Tilton accidentally stumbled upon pottery as a profession in 1968. His wife at the time asked him to check out a pottery course for her at Reitz Union at the University of Florida.
“At the time I was working on my Ph.D. in Mathematics, and was in my third year of graduate school at the University of Florida,” he said. After talking with the pottery instructor, he became interested himself. When his wife took the course, he decided to join her.
By the time he completed the course, the instructor suggested he take a ceramics class at UF.
“I just kind of kept taking ceramics classes, and at one point, it just seemed to overtake me,” he said. “I found that I was more interested in doing that than I was in doing mathematics.”
“Up until then, I had always thought I would continue with math, but it ended up not happening that way.” Ultimately, he obtained his M.F.A. Ceramics at the University of South Florida in 1972.
Ceramics was something tangible that he could hand to people and that they could actually understand, he said. “When I had to defend my Master’s Thesis, there were only eight people there. That was the number of people in Gainesville that could understand me. Yes, I was working on something that could be incredible, but it is not something people could understand,” he said.
He admits that pottery hasn’t been the kind of financial success he would have had as a mathematician, but he says he hasn’t regretted the choice at all.
His research into the best techniques, firing temperatures and development of specialized tools he uses to perfect his use of crystalline glazes led to a presentation on matte crystalline glazes at a conference in Kansas City, Mo., in 2005.
Despite having his work has been featured in 12 publications throughout his 38-year career, Tilton remains humble.
His work is displayed in the collections of the Walt Disney Corporation, the Sun Bank of Orlando and the Lowe Art Museum in Miami.
Tilton has decided to limit his exposure at outside shows and festivals this year.
“Traveling to shows is exhausting and time-consuming,” he said. “I would rather spend my time on my pottery.” He is planning to concentrate his marketing efforts on conducting a couple of shows each year at his studio at the Temple of the Universe in Alachua and hopes to get more exposure through the internet.
“I like to have events here at my studio. People who visit can feel the energy of the place and feel the spirit of where I’ve made the artwork,” he said.

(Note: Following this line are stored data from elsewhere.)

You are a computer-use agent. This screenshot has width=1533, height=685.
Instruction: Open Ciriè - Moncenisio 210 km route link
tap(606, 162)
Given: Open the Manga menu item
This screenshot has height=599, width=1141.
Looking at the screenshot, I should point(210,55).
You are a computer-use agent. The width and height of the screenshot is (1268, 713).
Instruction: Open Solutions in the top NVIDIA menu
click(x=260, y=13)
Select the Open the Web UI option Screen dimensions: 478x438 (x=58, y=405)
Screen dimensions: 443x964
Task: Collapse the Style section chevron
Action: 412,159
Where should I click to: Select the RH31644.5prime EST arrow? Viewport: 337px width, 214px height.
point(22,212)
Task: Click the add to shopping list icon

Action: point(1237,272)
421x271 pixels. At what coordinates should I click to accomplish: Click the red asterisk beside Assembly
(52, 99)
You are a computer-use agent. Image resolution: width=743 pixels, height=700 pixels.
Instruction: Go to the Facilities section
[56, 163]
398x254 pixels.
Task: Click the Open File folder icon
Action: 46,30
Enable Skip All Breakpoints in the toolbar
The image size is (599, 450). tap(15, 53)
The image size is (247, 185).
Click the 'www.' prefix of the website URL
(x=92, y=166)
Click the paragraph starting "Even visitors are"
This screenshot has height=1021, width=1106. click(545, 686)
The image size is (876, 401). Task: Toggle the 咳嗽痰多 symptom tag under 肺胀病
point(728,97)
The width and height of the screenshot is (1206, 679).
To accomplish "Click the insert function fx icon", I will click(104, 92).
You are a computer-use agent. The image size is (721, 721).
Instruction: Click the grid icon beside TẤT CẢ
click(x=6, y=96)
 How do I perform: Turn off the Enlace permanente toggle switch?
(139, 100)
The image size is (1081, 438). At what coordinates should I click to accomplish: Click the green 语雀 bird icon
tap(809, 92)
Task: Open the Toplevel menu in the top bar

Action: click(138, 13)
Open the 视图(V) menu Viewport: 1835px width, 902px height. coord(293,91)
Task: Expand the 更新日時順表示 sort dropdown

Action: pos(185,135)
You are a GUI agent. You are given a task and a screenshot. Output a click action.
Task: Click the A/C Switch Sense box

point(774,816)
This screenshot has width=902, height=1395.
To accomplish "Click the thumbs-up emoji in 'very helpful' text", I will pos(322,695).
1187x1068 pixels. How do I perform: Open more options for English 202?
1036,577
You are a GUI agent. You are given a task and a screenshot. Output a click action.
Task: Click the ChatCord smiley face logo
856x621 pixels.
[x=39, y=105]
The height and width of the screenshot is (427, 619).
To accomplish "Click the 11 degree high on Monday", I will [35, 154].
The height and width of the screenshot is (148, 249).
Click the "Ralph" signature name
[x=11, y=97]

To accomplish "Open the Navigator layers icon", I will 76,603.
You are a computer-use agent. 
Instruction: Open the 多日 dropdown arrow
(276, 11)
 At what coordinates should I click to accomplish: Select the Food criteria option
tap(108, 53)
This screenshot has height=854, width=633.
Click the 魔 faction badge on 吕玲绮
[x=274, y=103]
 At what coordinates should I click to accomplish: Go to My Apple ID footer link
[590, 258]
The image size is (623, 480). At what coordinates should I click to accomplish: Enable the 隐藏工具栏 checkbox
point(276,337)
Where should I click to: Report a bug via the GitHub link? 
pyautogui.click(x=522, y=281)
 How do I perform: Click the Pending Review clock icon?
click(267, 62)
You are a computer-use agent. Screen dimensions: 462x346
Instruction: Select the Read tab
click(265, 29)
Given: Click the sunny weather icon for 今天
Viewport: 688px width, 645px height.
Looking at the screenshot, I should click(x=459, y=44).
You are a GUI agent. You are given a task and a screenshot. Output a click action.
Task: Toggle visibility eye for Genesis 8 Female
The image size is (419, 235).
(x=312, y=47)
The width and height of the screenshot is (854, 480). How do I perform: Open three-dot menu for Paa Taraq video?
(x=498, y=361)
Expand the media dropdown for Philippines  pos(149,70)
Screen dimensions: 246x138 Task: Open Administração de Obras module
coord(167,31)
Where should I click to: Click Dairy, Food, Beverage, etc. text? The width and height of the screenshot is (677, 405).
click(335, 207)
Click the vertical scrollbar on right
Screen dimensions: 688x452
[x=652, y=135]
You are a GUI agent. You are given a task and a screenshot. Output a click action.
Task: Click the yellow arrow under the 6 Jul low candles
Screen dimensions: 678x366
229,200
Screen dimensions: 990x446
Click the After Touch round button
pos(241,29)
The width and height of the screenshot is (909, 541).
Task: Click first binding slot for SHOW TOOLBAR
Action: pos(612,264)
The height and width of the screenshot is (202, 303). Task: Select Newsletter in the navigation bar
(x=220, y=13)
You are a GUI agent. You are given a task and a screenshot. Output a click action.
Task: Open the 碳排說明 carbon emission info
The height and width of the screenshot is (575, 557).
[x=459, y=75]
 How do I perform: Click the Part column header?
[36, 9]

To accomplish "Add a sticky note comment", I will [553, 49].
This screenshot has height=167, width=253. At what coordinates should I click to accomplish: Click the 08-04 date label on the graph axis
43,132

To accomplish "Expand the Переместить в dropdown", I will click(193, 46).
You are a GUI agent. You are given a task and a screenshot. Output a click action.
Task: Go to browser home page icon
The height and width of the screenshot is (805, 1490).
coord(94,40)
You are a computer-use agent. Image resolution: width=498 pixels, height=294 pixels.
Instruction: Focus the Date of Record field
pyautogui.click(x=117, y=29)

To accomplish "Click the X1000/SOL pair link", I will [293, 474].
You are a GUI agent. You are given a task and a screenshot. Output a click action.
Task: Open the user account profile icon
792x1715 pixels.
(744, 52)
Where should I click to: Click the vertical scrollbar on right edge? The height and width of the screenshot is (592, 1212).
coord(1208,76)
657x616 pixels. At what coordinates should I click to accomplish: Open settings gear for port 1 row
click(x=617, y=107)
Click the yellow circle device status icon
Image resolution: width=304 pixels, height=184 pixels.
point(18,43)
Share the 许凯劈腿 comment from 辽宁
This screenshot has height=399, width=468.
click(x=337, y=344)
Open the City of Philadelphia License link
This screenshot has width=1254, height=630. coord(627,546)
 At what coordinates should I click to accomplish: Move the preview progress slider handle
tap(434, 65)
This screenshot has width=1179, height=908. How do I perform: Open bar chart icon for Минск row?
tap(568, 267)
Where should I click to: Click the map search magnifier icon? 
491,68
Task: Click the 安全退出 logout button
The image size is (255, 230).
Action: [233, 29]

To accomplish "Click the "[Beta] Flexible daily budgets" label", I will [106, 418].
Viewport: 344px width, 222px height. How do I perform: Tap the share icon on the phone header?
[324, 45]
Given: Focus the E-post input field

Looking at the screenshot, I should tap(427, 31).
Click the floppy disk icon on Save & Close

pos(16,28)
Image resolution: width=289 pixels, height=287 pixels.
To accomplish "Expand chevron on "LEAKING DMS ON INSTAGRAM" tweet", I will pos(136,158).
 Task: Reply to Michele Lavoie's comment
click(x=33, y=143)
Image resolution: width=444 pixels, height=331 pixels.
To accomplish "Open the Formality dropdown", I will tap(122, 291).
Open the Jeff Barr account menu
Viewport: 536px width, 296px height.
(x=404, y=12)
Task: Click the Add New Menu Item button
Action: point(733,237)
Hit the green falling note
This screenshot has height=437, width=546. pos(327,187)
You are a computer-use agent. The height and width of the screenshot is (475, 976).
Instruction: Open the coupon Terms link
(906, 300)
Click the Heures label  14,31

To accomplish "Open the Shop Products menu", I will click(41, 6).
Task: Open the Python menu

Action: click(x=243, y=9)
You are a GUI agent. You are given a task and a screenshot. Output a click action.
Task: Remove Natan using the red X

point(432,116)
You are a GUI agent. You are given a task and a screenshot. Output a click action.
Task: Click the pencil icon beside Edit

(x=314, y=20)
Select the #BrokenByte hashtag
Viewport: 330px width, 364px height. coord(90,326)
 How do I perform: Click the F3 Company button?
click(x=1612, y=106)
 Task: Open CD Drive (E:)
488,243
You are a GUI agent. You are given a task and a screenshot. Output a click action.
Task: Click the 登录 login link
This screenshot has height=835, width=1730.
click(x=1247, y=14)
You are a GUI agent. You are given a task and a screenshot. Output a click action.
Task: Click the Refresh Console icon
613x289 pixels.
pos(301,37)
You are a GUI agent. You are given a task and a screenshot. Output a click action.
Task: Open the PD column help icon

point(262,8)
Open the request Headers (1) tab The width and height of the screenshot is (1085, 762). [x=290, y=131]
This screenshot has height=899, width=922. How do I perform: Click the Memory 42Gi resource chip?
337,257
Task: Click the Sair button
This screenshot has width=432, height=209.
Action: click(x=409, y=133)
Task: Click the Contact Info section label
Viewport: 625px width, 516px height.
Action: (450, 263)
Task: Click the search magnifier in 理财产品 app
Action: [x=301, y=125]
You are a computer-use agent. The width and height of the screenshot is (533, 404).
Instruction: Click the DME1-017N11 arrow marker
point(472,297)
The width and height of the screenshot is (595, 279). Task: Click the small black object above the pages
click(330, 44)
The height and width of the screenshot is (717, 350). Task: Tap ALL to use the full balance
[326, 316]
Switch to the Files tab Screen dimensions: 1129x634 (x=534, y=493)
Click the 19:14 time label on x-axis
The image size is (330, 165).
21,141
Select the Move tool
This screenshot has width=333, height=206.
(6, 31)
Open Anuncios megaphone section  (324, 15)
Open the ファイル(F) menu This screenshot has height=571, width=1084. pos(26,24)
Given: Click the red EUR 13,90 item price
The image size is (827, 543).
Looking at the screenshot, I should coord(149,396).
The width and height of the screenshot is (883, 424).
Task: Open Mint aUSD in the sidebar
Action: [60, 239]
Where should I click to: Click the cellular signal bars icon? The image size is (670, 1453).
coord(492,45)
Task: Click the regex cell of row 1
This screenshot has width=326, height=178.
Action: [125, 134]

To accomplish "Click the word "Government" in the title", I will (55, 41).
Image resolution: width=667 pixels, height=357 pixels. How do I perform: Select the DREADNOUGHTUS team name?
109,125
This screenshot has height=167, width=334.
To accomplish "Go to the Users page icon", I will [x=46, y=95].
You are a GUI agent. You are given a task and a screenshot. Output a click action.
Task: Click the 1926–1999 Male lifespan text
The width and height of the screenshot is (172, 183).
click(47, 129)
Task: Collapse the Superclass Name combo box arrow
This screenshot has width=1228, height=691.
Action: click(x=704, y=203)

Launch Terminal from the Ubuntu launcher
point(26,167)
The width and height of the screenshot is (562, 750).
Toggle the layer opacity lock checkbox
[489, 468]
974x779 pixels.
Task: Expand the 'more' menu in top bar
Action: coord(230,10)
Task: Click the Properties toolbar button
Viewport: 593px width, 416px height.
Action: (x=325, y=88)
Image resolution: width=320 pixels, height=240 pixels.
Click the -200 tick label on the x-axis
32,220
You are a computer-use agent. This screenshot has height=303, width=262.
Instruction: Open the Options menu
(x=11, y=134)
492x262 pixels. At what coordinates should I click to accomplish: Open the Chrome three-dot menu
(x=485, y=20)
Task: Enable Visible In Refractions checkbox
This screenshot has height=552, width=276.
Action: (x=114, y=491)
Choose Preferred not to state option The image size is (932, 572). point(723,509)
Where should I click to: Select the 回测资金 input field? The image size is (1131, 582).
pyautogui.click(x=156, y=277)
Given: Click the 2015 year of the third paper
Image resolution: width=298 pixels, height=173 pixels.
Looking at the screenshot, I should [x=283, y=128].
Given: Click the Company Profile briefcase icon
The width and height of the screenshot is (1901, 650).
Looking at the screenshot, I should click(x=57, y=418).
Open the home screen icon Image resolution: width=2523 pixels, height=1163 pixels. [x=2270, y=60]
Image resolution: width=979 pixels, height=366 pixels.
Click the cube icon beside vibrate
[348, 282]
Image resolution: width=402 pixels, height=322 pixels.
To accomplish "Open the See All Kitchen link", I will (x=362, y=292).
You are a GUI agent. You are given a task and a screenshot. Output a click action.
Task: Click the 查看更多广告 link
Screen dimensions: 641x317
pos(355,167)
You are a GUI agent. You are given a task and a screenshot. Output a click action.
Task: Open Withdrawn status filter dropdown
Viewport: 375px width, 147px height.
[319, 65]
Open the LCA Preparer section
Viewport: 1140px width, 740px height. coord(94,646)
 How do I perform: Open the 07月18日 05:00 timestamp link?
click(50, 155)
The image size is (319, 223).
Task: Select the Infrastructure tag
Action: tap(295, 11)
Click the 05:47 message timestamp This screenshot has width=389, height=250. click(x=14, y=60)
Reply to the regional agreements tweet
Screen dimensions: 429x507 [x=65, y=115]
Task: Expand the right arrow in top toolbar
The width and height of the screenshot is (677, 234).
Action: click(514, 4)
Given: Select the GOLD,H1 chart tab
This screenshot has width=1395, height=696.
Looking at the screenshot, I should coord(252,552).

Tilton attracts a substantial number of people to his studio, according to a collector of his art.
“When John holds a show at his studio, people come in droves, even from out of state,” said Sandra Matasick, Gainesville jewelry artist and collector of Tilton’s work. “They just don’t come to buy one pot,” she said. “They buy several of his pieces at one time.”
Tilton believes his type of pottery does not lend itself as well to art festivals, although he has done plenty of them in the past. Locally, his work has been shown for years at the Spring Arts Festival in Gainesville and was chosen to be the poster and T-shirt art for the festival in 2006. His work has also appeared locally at the Downtown Art Festival and the Gainesville Fine Arts Association’s Fall Show.
“At a show, you have to display something flashy that will catch the viewer’s eye quickly as they walk by,” he said. “I am not making pieces that jump out at you.”
Although his art is decorative, Tilton said some people need to sit with the piece quietly for a few minutes in order to begin to see the spirit of the work. After years of really strong commitment to a chosen art, he believes the artwork takes on the shape of the spirit.
“I think if I’m able to make it where it has spirit, and the spirit is flowing through me into it as I create it, then the link is available also to the right person that is looking at it,” he said. “The spirit of it will make them see it in a different way.”